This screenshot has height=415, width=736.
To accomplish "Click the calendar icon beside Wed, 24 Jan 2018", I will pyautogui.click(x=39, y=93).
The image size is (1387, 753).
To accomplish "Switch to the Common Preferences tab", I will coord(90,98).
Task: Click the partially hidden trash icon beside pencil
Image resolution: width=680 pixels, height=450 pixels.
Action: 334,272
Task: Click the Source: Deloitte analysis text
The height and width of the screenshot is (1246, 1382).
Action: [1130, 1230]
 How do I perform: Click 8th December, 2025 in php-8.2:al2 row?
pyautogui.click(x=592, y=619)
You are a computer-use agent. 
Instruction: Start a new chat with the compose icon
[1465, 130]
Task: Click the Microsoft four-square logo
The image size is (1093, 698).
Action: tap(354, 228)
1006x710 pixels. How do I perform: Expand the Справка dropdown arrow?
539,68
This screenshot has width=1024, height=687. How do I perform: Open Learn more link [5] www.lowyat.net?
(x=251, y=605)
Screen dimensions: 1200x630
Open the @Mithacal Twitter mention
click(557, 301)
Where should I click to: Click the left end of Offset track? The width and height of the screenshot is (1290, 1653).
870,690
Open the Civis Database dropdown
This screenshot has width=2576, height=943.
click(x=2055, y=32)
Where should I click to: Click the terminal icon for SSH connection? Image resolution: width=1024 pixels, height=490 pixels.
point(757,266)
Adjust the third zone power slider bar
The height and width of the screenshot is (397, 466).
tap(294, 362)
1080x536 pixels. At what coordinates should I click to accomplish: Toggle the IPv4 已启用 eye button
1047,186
• • •
__WHAT NEEDS TO BE DONE__. Please count the lines in the material above where the word "beside" occurs, and give only the number.

__EXERCISE OUTPUT__. 2